平成五年台風第十三号は、一九九三年八月三十日に沖ノ鳥島近海で発生しました。そして、西寄りにどんどんと進みながらその勢力を増しながら、二日後の九月一日にはその進行方向を北の方角に変更し、九月ニ日にはその台風の中心気圧が九百二十五ヘクトパスカルを記録し、そして最大風速五十メートル毎秒というような、非常に大型で強力な勢力のままで北上していきました。
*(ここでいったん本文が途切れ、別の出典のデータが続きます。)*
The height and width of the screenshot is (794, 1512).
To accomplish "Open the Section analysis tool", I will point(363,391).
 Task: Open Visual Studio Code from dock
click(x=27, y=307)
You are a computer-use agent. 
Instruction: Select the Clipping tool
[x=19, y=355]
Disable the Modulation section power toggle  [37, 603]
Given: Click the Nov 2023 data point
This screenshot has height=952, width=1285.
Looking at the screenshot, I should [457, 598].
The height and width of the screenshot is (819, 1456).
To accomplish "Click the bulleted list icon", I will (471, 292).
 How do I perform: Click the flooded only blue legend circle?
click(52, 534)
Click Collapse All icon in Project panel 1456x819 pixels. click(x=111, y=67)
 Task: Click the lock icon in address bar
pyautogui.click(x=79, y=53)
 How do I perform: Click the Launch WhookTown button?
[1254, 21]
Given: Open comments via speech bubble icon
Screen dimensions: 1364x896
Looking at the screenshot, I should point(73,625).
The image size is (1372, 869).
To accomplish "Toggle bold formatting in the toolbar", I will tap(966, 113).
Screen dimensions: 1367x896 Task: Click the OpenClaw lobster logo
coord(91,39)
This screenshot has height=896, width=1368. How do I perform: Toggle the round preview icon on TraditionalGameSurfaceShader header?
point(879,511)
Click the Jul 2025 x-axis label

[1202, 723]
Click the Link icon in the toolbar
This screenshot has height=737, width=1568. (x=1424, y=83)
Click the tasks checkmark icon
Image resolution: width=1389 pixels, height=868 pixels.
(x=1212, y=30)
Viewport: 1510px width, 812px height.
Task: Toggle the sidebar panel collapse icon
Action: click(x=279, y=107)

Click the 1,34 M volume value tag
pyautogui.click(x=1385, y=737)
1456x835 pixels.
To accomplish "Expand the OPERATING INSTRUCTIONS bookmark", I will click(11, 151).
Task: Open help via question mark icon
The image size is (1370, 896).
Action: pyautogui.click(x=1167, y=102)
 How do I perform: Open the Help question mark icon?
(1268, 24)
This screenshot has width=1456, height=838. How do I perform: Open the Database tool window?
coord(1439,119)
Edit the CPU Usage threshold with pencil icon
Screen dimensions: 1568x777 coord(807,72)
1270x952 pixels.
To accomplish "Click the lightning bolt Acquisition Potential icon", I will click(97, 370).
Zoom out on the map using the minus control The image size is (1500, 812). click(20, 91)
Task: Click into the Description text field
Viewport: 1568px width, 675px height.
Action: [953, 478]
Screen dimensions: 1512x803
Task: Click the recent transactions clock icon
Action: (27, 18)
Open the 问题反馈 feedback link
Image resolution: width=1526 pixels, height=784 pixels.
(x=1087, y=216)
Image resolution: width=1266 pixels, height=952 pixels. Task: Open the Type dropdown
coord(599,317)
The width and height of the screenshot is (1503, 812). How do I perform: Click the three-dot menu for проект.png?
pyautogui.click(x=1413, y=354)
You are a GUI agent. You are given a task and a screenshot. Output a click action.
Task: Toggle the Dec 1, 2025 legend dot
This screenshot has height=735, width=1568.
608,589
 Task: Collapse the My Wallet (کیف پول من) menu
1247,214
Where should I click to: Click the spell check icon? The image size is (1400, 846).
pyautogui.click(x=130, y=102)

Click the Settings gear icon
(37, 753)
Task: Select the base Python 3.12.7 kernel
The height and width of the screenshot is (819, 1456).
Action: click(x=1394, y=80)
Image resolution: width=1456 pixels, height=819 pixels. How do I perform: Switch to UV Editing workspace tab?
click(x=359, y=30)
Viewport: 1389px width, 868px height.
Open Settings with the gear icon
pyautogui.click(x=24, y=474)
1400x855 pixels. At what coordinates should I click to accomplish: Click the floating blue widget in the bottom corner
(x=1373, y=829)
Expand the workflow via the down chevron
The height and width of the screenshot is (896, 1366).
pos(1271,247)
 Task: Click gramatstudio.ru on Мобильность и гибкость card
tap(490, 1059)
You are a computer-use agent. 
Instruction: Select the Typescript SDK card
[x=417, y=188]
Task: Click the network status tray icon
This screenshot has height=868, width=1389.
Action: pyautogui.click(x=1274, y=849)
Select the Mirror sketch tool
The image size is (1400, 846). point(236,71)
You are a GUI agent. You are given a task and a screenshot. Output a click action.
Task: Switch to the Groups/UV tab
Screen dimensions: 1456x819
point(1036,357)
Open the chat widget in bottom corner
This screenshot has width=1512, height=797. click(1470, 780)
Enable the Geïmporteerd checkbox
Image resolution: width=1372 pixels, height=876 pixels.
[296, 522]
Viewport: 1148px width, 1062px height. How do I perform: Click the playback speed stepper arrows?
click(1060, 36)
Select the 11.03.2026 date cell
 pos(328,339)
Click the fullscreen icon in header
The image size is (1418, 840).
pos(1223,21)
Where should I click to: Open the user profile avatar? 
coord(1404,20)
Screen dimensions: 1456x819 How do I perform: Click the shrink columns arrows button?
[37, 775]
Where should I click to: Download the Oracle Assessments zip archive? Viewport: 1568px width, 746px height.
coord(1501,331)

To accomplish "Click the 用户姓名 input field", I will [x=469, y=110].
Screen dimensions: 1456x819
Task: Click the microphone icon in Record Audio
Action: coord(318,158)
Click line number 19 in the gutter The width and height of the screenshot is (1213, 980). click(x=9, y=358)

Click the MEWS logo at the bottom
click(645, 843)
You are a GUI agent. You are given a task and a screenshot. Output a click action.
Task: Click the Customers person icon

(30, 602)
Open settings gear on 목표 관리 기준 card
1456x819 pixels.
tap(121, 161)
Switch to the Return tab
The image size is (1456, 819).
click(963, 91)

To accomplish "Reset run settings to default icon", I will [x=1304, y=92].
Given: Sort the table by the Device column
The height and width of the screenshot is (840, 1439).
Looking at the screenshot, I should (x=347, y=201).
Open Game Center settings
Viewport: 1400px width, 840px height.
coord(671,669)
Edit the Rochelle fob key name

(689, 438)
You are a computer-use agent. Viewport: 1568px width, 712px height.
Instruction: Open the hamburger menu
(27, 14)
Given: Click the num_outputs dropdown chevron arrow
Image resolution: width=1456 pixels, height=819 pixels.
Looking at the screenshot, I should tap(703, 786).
そしてこの台風が最大勢力のタイミングで直撃した久米島では、その勢力は凄まじく最大瞬間風速が53.9メートル毎秒を記録し、最大風速は36.5メートル毎秒を記録しましたが、このときに、台風によって風速計が壊されてしまっていたため、非公式ではありますが自衛隊が観測した風速計ではなんと百メートル毎秒を超えるという記録も残っています。
そして、台風はその強力な勢力を保ったままの状態で九州にやってきました。そして、翌日の三日の十六時前には、台風の中心気圧が九百三十ヘクトパスカル、そして最大風速は五十メートル毎秒というような、非常に強い勢力のままで薩摩半島南部に上陸しました。
このとき、台風が上陸した地点に非常に近い場所であった鹿児島県枕崎市の観測によっては、939.7ヘクトパスカルという非常に低い海面気圧が記録されています。
そして、このとき、鹿児島県では台風による集中豪雨が起こって、この大雨によって多くの場所で土砂災害が起こってしまい、三十三名という非常に多くの犠牲者を出しました。台風その後はどんどん勢力が弱まり、四日二十一時ころになると温帯低気圧になりました。